→ **INSTRUCTIONS TO FOLLOW**
Scan the data below for lines holding the word "cell", and copy each line found.

→ **MATERIAL FOR THE TASK**
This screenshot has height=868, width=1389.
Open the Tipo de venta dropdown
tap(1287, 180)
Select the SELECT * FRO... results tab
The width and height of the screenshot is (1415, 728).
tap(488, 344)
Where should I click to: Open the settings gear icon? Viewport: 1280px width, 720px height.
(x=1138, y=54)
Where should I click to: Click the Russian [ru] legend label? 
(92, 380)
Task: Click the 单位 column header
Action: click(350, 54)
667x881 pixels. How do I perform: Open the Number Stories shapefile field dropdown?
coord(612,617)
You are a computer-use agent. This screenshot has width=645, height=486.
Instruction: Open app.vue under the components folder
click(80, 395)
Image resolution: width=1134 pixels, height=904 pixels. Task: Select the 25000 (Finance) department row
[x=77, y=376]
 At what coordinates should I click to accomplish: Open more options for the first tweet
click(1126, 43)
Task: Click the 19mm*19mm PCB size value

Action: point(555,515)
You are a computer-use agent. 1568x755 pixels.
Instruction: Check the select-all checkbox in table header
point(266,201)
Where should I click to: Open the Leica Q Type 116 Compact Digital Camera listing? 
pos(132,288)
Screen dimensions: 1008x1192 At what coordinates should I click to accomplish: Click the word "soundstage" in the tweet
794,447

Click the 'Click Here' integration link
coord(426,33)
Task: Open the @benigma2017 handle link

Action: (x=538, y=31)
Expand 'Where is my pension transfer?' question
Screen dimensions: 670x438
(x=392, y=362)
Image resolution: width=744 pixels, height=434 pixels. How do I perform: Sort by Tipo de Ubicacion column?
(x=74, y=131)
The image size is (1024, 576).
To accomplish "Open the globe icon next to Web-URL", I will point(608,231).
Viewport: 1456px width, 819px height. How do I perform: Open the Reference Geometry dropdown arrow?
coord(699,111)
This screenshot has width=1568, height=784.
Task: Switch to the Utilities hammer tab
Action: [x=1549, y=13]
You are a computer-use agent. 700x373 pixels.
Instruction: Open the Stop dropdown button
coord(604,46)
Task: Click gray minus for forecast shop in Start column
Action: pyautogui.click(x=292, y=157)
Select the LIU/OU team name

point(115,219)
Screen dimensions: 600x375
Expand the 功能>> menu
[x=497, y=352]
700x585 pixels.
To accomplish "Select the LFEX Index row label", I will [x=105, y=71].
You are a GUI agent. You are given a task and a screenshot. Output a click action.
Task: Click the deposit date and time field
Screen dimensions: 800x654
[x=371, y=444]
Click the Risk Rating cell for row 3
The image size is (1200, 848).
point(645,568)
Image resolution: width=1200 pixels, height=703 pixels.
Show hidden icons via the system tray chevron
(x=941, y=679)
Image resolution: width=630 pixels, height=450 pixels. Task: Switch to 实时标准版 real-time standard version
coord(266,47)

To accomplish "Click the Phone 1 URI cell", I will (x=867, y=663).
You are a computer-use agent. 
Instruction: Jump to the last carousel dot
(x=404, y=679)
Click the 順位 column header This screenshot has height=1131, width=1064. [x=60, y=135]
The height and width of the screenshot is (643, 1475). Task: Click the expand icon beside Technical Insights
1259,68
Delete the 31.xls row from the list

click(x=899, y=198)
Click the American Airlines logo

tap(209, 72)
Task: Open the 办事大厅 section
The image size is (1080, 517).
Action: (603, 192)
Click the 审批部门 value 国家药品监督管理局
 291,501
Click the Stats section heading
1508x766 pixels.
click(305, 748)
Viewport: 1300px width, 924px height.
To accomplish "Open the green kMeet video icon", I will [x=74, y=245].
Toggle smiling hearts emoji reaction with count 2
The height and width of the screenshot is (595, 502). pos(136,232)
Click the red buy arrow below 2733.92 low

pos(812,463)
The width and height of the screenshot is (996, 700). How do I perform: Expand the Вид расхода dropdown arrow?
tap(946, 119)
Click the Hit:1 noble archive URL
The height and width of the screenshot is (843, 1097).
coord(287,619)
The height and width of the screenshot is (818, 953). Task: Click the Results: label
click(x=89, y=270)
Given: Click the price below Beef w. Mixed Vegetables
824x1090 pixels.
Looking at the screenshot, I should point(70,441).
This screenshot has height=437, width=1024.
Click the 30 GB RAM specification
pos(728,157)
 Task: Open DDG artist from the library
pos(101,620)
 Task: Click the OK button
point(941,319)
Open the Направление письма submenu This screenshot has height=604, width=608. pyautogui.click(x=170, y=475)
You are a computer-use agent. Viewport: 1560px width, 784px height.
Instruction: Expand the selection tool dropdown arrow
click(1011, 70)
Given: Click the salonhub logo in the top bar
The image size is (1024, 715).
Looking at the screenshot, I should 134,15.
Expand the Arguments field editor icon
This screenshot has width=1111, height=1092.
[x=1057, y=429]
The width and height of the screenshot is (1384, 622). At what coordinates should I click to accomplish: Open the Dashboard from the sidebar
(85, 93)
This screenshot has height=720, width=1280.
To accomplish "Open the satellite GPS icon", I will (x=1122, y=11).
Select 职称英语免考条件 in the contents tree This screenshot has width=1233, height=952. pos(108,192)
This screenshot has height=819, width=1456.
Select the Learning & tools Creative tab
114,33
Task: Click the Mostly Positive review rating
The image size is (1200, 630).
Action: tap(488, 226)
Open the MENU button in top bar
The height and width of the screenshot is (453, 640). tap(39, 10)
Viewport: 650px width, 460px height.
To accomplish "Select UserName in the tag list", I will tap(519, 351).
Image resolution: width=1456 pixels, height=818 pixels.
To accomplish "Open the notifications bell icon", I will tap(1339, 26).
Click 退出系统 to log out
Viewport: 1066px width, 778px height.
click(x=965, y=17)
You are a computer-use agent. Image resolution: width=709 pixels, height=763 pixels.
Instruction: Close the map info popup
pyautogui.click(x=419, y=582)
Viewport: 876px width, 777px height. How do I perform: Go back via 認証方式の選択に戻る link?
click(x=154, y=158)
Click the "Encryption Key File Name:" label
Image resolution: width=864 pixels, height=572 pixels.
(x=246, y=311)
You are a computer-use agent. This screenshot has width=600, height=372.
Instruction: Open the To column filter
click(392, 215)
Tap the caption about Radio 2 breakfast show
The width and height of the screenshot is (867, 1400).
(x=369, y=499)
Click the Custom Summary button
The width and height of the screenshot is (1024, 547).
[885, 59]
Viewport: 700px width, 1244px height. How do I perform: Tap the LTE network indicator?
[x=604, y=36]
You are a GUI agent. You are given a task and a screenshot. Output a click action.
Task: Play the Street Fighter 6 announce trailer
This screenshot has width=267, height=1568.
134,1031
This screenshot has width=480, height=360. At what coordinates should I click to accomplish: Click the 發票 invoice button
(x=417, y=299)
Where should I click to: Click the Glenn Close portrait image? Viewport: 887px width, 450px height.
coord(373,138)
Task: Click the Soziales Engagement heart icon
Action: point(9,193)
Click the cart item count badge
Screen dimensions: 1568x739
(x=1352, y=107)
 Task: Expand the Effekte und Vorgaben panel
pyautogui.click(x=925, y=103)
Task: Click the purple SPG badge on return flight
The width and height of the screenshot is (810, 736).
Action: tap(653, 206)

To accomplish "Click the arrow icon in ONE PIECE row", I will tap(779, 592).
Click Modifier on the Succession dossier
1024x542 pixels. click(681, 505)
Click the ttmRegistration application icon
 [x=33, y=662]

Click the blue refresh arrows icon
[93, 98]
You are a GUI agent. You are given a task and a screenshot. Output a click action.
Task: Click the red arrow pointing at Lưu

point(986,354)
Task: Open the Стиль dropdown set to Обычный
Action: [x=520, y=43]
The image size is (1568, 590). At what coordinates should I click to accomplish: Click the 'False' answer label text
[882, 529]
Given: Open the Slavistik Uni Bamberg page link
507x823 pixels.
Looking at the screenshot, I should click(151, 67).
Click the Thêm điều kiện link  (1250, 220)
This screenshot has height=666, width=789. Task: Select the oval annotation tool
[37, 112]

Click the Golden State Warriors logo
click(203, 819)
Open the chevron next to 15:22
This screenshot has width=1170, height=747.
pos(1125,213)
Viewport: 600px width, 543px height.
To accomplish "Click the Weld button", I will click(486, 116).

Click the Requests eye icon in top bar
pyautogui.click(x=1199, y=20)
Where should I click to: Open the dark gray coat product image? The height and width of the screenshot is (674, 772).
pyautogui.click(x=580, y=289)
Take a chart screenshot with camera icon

→ **RESPONSE**
Click the Risk Rating cell for row 3
To accomplish "Click the Phone 1 URI cell", I will (x=867, y=663).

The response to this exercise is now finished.